───── Data extract
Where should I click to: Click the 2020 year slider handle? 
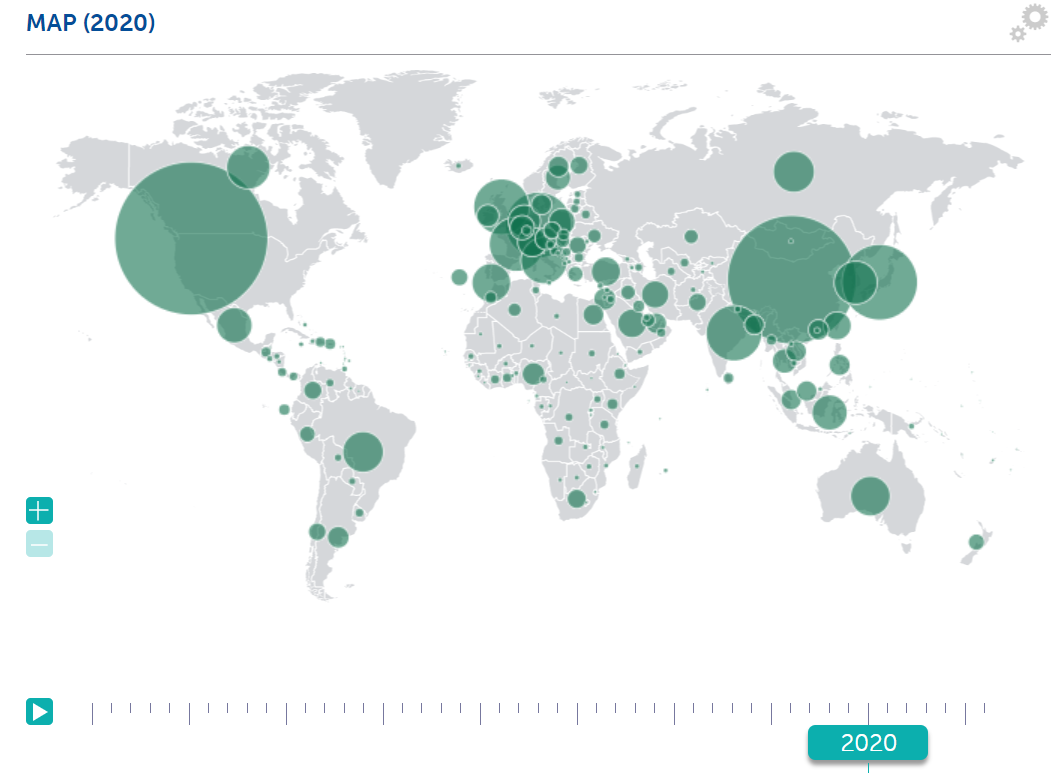point(868,743)
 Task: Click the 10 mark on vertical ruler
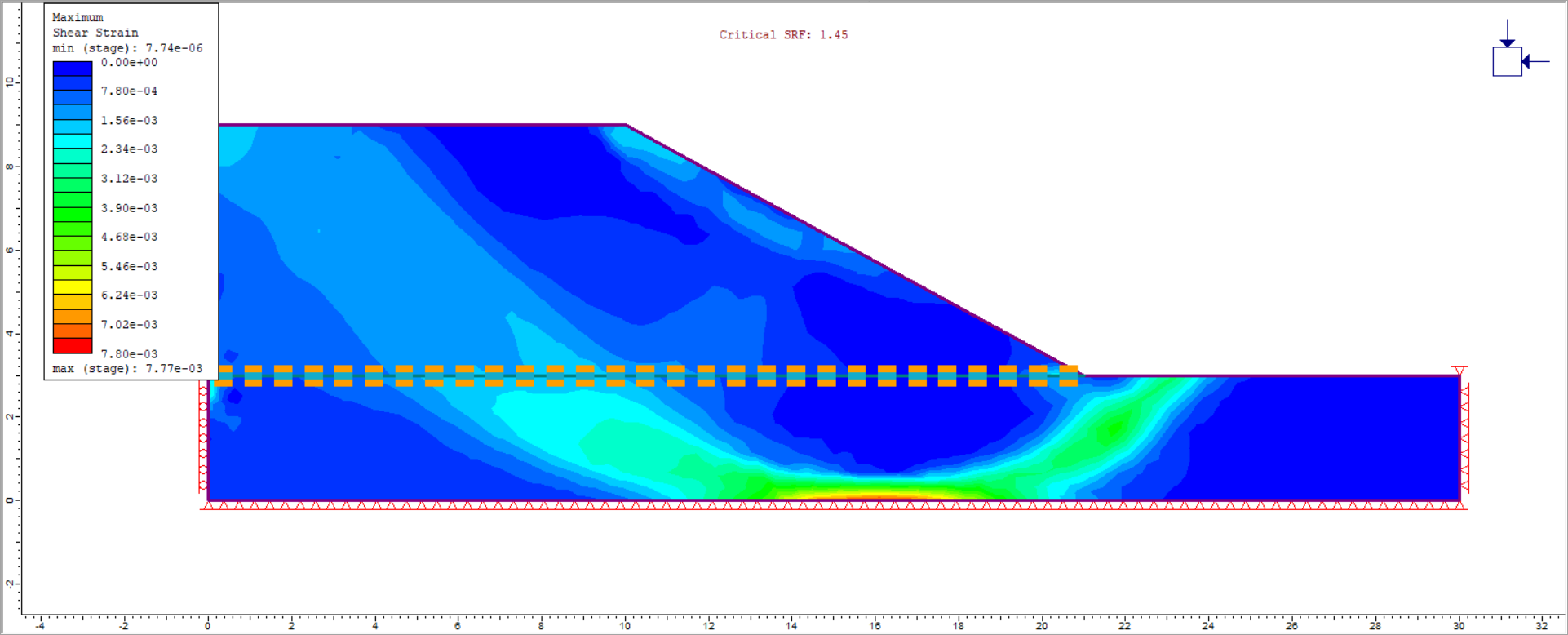pos(10,82)
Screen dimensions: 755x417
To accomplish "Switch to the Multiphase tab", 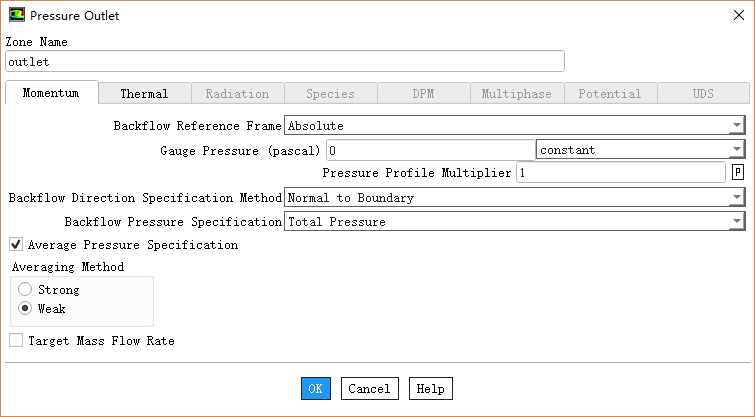I will tap(516, 94).
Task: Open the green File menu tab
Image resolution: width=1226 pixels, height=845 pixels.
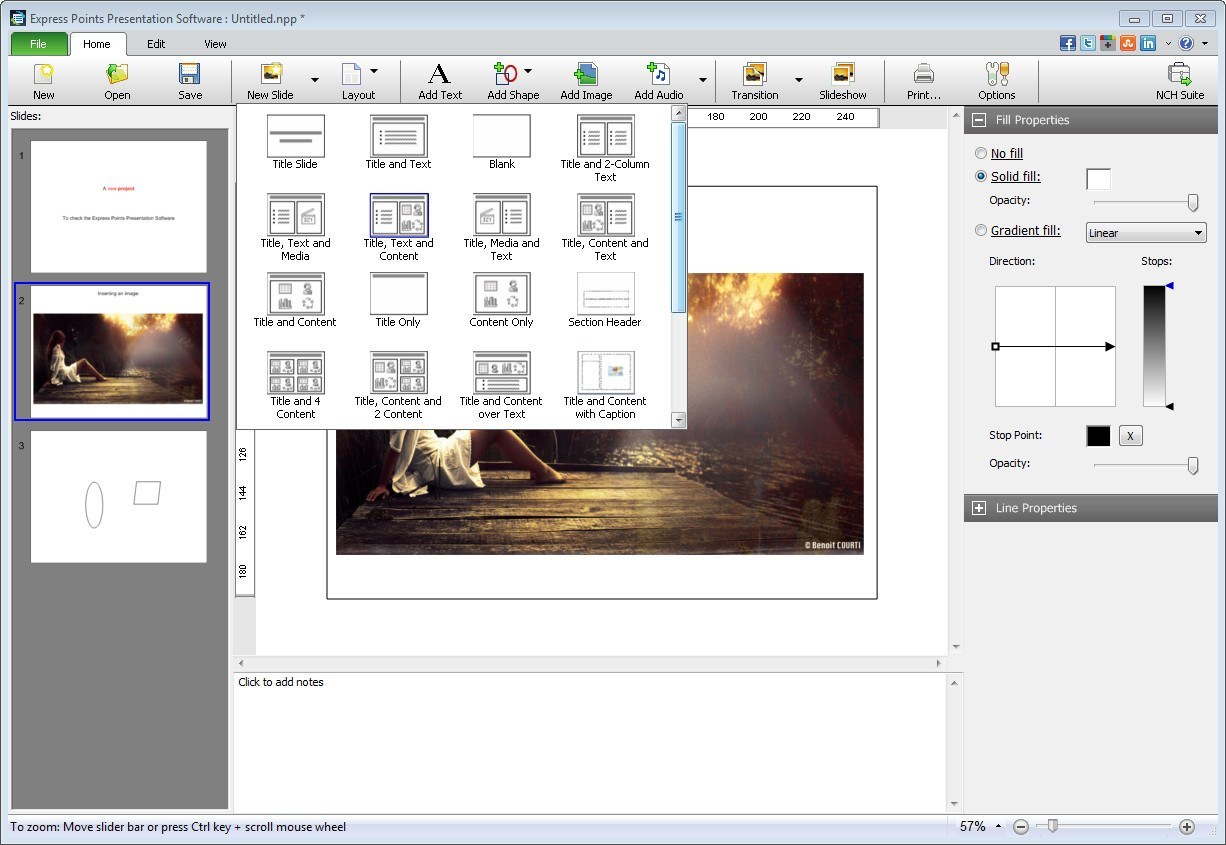Action: coord(38,44)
──────────
Brief:
Pictures excluded, write out exactly and only the lines of the material from the one containing "Image resolution: width=1226" up to and including the last line.

Result below:
Image resolution: width=1226 pixels, height=845 pixels.
Action: coord(38,44)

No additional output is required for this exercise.